GIVEN PROBLEM: Reproduce word for word the records starting at the line that contains "Where should I click to: Download" and ending at the line that contains "[x=1896, y=1216]", including both of those lines.

ENTRIES SHOWN:
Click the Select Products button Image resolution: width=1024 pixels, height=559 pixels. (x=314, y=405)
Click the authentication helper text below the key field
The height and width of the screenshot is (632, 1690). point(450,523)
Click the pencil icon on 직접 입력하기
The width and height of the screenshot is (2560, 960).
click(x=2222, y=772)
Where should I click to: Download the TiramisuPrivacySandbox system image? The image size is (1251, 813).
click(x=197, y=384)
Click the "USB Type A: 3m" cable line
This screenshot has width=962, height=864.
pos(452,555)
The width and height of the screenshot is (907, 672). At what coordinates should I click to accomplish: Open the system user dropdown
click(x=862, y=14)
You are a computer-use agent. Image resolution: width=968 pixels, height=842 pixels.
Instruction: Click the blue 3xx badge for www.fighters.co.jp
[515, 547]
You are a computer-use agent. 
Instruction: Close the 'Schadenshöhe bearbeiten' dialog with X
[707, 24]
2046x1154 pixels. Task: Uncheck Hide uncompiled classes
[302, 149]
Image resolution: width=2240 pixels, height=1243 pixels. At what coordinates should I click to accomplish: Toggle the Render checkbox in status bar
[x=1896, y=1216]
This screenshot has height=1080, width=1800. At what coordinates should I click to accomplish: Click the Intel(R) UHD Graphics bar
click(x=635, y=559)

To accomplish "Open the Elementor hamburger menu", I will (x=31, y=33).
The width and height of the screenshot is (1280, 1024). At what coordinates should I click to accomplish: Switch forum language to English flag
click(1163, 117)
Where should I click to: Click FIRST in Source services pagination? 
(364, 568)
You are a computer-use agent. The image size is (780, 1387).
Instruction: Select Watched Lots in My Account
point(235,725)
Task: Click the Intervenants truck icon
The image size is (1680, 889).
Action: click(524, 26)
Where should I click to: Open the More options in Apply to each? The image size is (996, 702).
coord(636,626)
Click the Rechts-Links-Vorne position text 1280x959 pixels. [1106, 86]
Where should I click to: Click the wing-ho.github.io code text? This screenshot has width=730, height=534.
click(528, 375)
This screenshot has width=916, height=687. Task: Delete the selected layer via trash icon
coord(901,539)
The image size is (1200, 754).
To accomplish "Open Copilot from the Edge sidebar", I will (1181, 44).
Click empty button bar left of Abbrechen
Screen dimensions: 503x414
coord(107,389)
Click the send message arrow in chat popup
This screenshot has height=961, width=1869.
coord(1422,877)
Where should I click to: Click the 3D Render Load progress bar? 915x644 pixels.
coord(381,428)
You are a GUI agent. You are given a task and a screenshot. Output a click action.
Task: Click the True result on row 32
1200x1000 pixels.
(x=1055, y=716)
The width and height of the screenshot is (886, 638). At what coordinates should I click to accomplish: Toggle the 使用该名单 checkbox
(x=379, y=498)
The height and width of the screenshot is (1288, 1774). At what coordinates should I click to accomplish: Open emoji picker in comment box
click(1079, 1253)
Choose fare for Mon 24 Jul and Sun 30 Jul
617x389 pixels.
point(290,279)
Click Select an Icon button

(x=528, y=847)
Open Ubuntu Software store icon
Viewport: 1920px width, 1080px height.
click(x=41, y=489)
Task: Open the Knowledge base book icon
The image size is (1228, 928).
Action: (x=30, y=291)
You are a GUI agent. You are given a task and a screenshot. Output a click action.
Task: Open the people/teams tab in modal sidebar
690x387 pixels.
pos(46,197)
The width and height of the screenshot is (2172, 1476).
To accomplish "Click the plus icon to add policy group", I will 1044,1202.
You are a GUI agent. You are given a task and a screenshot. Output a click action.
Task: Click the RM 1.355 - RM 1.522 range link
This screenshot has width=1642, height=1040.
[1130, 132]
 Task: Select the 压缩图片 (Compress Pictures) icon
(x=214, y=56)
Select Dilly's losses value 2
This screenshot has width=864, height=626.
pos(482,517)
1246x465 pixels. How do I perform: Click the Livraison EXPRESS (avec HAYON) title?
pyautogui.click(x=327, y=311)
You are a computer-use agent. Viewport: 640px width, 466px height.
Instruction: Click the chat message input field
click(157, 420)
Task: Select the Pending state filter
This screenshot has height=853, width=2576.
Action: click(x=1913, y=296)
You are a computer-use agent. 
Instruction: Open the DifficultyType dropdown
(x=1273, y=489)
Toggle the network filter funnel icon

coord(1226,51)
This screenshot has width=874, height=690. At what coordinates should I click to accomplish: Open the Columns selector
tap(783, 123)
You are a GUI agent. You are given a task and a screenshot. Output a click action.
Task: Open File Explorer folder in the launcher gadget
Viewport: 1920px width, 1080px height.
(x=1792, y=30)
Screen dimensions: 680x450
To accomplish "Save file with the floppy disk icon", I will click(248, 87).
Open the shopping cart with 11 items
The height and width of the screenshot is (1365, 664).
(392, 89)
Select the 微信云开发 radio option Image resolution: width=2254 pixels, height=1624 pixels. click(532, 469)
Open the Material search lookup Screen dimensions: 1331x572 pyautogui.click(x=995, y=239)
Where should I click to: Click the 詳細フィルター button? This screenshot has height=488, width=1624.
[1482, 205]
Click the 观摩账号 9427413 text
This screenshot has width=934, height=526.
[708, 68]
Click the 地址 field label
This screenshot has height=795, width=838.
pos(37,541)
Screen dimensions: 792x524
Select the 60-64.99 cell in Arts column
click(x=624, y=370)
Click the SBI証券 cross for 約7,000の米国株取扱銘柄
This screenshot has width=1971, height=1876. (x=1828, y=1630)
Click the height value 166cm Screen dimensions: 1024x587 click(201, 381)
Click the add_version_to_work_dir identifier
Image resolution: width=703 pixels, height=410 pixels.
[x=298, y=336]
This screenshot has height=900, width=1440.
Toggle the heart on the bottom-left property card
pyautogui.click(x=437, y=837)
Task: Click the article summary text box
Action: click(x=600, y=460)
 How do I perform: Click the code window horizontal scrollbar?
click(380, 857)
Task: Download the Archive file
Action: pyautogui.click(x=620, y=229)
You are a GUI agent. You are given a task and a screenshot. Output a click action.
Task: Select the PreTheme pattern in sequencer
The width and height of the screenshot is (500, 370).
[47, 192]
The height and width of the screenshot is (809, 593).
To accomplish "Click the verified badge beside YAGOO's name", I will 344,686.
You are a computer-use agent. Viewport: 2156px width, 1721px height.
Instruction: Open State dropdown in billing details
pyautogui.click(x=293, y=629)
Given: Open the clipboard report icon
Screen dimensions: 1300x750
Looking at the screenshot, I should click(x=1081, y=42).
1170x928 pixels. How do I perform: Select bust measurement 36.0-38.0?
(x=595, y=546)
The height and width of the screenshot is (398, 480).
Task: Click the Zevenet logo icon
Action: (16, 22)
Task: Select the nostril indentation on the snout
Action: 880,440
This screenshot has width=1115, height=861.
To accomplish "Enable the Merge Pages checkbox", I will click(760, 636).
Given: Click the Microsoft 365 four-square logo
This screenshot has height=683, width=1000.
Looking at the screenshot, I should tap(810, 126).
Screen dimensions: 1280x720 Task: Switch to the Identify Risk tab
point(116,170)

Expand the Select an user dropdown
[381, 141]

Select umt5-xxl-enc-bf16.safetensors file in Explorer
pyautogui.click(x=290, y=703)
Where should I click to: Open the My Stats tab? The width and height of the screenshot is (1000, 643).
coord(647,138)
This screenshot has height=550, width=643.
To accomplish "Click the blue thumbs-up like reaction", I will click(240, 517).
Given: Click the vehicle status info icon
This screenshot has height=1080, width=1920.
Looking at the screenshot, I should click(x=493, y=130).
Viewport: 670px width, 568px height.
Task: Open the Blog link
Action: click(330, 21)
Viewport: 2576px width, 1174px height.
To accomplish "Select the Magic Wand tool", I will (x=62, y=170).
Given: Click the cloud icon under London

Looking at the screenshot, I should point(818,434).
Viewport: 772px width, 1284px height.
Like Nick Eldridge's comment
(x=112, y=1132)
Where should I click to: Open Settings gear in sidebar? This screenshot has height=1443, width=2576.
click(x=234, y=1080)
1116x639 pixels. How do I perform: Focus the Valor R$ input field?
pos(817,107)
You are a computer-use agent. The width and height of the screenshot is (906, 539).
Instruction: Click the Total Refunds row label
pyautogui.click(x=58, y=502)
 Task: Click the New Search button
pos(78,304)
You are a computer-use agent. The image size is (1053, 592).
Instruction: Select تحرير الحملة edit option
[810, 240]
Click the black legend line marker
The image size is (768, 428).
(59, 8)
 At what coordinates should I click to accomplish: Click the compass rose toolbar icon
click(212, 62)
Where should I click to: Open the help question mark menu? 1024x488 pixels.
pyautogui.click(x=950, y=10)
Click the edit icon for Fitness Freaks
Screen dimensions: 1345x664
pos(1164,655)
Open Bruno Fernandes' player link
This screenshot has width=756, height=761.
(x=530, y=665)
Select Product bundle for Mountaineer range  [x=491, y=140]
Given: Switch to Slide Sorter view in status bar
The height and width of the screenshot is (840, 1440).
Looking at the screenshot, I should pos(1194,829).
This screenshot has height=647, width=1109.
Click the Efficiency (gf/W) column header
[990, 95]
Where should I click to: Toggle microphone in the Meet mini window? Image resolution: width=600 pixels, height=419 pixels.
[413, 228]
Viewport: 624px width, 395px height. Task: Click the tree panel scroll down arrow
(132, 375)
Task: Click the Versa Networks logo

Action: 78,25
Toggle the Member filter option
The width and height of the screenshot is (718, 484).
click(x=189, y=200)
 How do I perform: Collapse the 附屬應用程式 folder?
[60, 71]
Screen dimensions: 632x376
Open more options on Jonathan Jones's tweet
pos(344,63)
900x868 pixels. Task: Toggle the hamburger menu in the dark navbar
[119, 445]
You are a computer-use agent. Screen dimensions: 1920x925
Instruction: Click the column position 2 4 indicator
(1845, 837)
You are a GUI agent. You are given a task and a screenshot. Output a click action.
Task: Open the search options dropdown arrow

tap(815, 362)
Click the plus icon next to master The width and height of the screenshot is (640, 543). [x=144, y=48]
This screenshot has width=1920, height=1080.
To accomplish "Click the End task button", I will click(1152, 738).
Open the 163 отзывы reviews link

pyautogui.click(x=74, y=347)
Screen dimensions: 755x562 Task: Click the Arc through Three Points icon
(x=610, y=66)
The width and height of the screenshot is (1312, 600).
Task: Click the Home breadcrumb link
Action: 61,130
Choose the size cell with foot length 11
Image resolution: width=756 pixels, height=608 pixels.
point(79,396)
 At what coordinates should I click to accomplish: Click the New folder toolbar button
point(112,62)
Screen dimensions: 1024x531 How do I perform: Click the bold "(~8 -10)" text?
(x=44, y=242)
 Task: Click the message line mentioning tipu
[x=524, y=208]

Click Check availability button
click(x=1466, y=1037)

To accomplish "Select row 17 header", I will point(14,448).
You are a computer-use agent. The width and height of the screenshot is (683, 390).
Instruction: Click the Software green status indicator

SOLUTION:
Where should I click to: Download the TiramisuPrivacySandbox system image? The image size is (1251, 813).
click(x=197, y=384)
Click the "USB Type A: 3m" cable line
This screenshot has width=962, height=864.
pos(452,555)
The width and height of the screenshot is (907, 672). At what coordinates should I click to accomplish: Open the system user dropdown
click(x=862, y=14)
You are a computer-use agent. Image resolution: width=968 pixels, height=842 pixels.
Instruction: Click the blue 3xx badge for www.fighters.co.jp
[515, 547]
You are a computer-use agent. 
Instruction: Close the 'Schadenshöhe bearbeiten' dialog with X
[707, 24]
2046x1154 pixels. Task: Uncheck Hide uncompiled classes
[302, 149]
Image resolution: width=2240 pixels, height=1243 pixels. At what coordinates should I click to accomplish: Toggle the Render checkbox in status bar
[x=1896, y=1216]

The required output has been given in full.